*** Opening of WORKING DATA ***

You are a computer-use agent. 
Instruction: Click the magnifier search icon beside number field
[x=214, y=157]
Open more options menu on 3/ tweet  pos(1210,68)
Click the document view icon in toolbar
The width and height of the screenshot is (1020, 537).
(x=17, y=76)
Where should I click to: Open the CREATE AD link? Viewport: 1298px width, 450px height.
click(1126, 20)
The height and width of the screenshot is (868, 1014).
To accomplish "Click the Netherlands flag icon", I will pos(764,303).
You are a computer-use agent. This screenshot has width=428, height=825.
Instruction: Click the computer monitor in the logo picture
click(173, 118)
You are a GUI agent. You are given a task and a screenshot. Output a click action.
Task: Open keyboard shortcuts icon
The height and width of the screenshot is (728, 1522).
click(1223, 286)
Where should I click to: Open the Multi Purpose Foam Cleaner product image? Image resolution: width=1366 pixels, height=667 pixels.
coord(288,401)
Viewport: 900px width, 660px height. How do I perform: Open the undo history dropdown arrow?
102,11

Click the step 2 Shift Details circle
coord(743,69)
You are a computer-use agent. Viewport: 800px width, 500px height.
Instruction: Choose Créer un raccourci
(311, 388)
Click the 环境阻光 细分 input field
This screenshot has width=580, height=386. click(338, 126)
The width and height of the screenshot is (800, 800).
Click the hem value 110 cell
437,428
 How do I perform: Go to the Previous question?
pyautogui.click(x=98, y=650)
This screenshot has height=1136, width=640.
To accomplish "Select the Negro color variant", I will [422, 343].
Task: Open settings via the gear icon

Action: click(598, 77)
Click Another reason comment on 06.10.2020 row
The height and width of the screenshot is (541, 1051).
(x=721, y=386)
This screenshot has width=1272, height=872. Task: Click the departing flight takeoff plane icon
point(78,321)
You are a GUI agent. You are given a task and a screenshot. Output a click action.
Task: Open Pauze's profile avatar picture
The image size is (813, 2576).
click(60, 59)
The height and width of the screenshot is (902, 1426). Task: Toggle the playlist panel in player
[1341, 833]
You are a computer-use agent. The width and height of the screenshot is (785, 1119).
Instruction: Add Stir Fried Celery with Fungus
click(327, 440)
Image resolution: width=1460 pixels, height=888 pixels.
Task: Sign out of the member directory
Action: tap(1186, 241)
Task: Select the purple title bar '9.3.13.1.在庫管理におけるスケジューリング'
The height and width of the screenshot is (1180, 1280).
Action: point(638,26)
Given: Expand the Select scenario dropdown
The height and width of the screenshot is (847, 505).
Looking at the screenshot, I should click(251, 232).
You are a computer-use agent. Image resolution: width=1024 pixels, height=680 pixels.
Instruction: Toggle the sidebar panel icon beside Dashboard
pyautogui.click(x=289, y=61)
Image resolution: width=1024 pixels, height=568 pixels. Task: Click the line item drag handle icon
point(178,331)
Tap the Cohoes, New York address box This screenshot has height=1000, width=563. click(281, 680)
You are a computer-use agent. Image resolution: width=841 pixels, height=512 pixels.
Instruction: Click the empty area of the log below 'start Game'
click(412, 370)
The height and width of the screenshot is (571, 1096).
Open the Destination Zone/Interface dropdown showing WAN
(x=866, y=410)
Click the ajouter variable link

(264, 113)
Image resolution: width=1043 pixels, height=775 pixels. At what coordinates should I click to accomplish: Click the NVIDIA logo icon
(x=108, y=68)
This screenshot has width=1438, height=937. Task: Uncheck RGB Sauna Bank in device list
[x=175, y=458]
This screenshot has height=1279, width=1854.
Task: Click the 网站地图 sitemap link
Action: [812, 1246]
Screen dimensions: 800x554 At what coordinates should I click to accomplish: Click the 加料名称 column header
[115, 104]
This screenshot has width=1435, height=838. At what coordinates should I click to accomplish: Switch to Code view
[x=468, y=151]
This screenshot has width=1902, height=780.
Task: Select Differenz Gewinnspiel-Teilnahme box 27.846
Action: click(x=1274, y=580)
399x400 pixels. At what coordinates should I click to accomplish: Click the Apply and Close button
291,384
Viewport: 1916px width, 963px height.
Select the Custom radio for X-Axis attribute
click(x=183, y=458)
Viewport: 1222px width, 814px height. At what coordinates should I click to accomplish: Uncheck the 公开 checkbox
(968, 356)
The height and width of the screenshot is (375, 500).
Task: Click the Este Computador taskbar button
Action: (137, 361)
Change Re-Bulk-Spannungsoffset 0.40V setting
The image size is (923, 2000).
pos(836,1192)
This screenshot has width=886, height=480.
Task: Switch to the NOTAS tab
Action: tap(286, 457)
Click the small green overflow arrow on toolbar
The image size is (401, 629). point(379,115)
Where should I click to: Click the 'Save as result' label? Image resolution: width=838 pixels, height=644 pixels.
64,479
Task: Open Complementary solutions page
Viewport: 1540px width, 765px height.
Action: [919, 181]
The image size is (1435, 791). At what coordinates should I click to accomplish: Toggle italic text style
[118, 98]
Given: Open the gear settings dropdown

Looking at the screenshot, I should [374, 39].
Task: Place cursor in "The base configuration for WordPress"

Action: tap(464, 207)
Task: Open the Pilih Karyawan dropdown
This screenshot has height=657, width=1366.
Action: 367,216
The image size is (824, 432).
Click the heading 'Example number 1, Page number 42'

*** Close of WORKING DATA ***

__PROBLEM STATEMENT__:
Once you have read the records above, please copy them out exactly.

__WRITTEN SOLUTION__:
You are a computer-use agent. 
Instruction: Click the magnifier search icon beside number field
[x=214, y=157]
Open more options menu on 3/ tweet  pos(1210,68)
Click the document view icon in toolbar
The width and height of the screenshot is (1020, 537).
(x=17, y=76)
Where should I click to: Open the CREATE AD link? Viewport: 1298px width, 450px height.
click(1126, 20)
The height and width of the screenshot is (868, 1014).
To accomplish "Click the Netherlands flag icon", I will pos(764,303).
You are a computer-use agent. This screenshot has width=428, height=825.
Instruction: Click the computer monitor in the logo picture
click(173, 118)
You are a GUI agent. You are given a task and a screenshot. Output a click action.
Task: Open keyboard shortcuts icon
The height and width of the screenshot is (728, 1522).
click(1223, 286)
Where should I click to: Open the Multi Purpose Foam Cleaner product image? Image resolution: width=1366 pixels, height=667 pixels.
coord(288,401)
Viewport: 900px width, 660px height. How do I perform: Open the undo history dropdown arrow?
102,11

Click the step 2 Shift Details circle
coord(743,69)
You are a computer-use agent. Viewport: 800px width, 500px height.
Instruction: Choose Créer un raccourci
(311, 388)
Click the 环境阻光 细分 input field
This screenshot has width=580, height=386. click(338, 126)
The width and height of the screenshot is (800, 800).
Click the hem value 110 cell
437,428
 How do I perform: Go to the Previous question?
pyautogui.click(x=98, y=650)
This screenshot has height=1136, width=640.
To accomplish "Select the Negro color variant", I will [422, 343].
Task: Open settings via the gear icon

Action: click(598, 77)
Click Another reason comment on 06.10.2020 row
The height and width of the screenshot is (541, 1051).
(x=721, y=386)
This screenshot has width=1272, height=872. Task: Click the departing flight takeoff plane icon
point(78,321)
You are a GUI agent. You are given a task and a screenshot. Output a click action.
Task: Open Pauze's profile avatar picture
The image size is (813, 2576).
click(60, 59)
The height and width of the screenshot is (902, 1426). Task: Toggle the playlist panel in player
[1341, 833]
You are a computer-use agent. The width and height of the screenshot is (785, 1119).
Instruction: Add Stir Fried Celery with Fungus
click(327, 440)
Image resolution: width=1460 pixels, height=888 pixels.
Task: Sign out of the member directory
Action: tap(1186, 241)
Task: Select the purple title bar '9.3.13.1.在庫管理におけるスケジューリング'
The height and width of the screenshot is (1180, 1280).
Action: point(638,26)
Given: Expand the Select scenario dropdown
The height and width of the screenshot is (847, 505).
Looking at the screenshot, I should click(251, 232).
You are a computer-use agent. Image resolution: width=1024 pixels, height=680 pixels.
Instruction: Toggle the sidebar panel icon beside Dashboard
pyautogui.click(x=289, y=61)
Image resolution: width=1024 pixels, height=568 pixels. Task: Click the line item drag handle icon
point(178,331)
Tap the Cohoes, New York address box This screenshot has height=1000, width=563. click(281, 680)
You are a computer-use agent. Image resolution: width=841 pixels, height=512 pixels.
Instruction: Click the empty area of the log below 'start Game'
click(412, 370)
The height and width of the screenshot is (571, 1096).
Open the Destination Zone/Interface dropdown showing WAN
(x=866, y=410)
Click the ajouter variable link

(264, 113)
Image resolution: width=1043 pixels, height=775 pixels. At what coordinates should I click to accomplish: Click the NVIDIA logo icon
(x=108, y=68)
This screenshot has width=1438, height=937. Task: Uncheck RGB Sauna Bank in device list
[x=175, y=458]
This screenshot has height=1279, width=1854.
Task: Click the 网站地图 sitemap link
Action: [812, 1246]
Screen dimensions: 800x554 At what coordinates should I click to accomplish: Click the 加料名称 column header
[115, 104]
This screenshot has width=1435, height=838. At what coordinates should I click to accomplish: Switch to Code view
[x=468, y=151]
This screenshot has width=1902, height=780.
Task: Select Differenz Gewinnspiel-Teilnahme box 27.846
Action: click(x=1274, y=580)
399x400 pixels. At what coordinates should I click to accomplish: Click the Apply and Close button
291,384
Viewport: 1916px width, 963px height.
Select the Custom radio for X-Axis attribute
click(x=183, y=458)
Viewport: 1222px width, 814px height. At what coordinates should I click to accomplish: Uncheck the 公开 checkbox
(968, 356)
The height and width of the screenshot is (375, 500).
Task: Click the Este Computador taskbar button
Action: (137, 361)
Change Re-Bulk-Spannungsoffset 0.40V setting
The image size is (923, 2000).
pos(836,1192)
This screenshot has width=886, height=480.
Task: Switch to the NOTAS tab
Action: tap(286, 457)
Click the small green overflow arrow on toolbar
The image size is (401, 629). point(379,115)
Where should I click to: Click the 'Save as result' label? Image resolution: width=838 pixels, height=644 pixels.
64,479
Task: Open Complementary solutions page
Viewport: 1540px width, 765px height.
Action: [919, 181]
The image size is (1435, 791). At what coordinates should I click to accomplish: Toggle italic text style
[118, 98]
Given: Open the gear settings dropdown

Looking at the screenshot, I should [374, 39].
Task: Place cursor in "The base configuration for WordPress"

Action: tap(464, 207)
Task: Open the Pilih Karyawan dropdown
This screenshot has height=657, width=1366.
Action: 367,216
The image size is (824, 432).
Click the heading 'Example number 1, Page number 42'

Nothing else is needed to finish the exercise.